* [WHAT TO DO]:
Set the records down again exactly, apart from any pictures in them.

*** Opening SOURCE MATERIAL ***

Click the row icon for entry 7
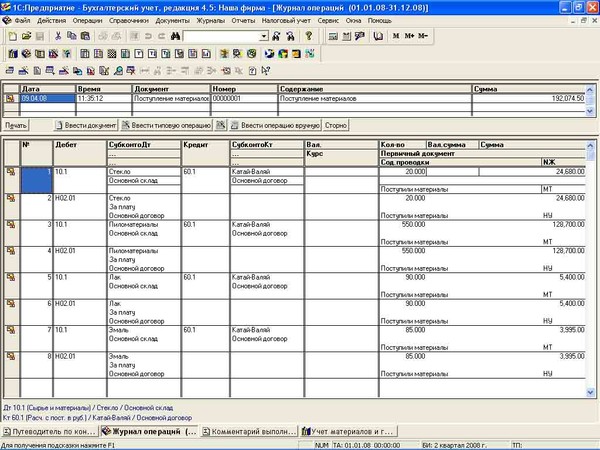The height and width of the screenshot is (450, 600). (x=12, y=328)
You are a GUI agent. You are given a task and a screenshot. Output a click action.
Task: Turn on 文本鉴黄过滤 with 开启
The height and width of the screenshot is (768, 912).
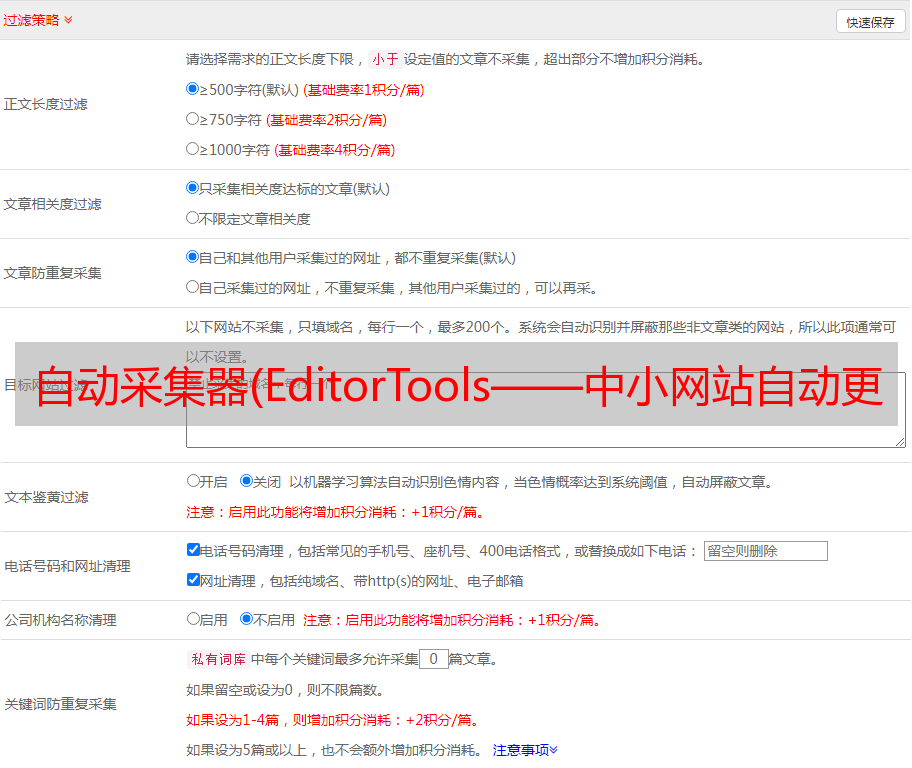193,481
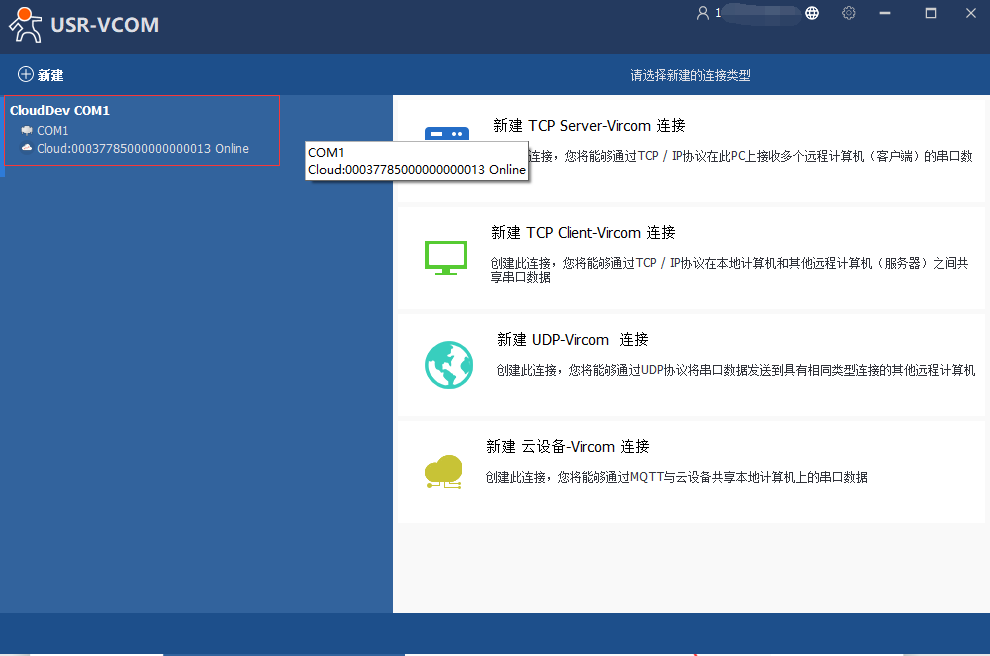
Task: Minimize the USR-VCOM window
Action: click(x=885, y=13)
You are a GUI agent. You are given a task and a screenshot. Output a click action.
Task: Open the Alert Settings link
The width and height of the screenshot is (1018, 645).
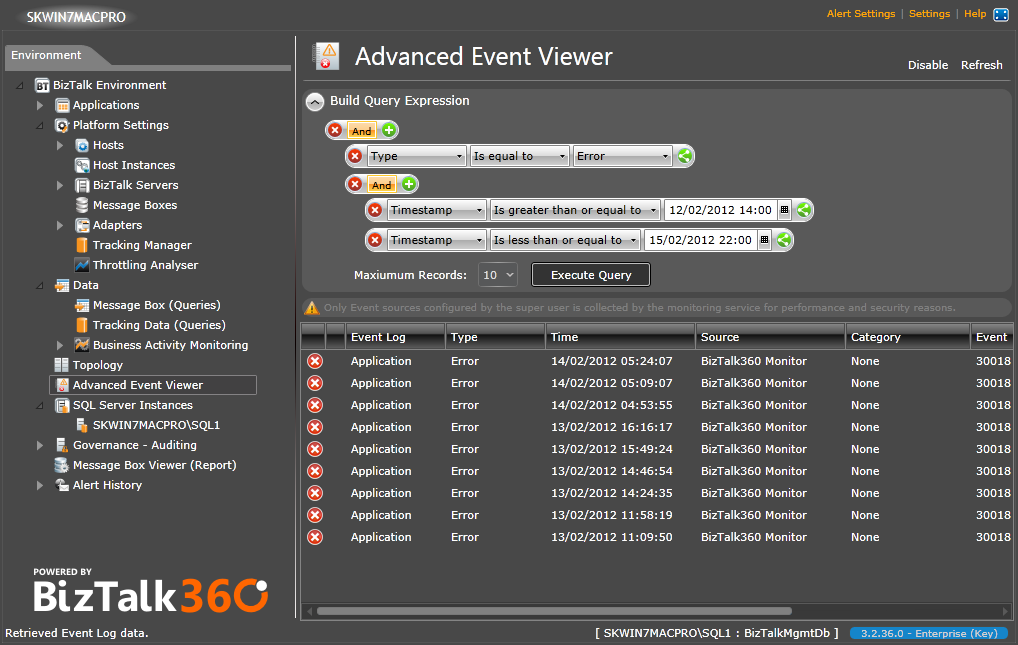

*** Closing SOURCE MATERIAL ***

* [WRITTEN SOLUTION]:
Click the row icon for entry 7
The height and width of the screenshot is (450, 600). (x=12, y=328)
You are a GUI agent. You are given a task and a screenshot. Output a click action.
Task: Turn on 文本鉴黄过滤 with 开启
The height and width of the screenshot is (768, 912).
193,481
Task: Minimize the USR-VCOM window
Action: click(x=885, y=13)
You are a GUI agent. You are given a task and a screenshot. Output a click action.
Task: Open the Alert Settings link
The width and height of the screenshot is (1018, 645).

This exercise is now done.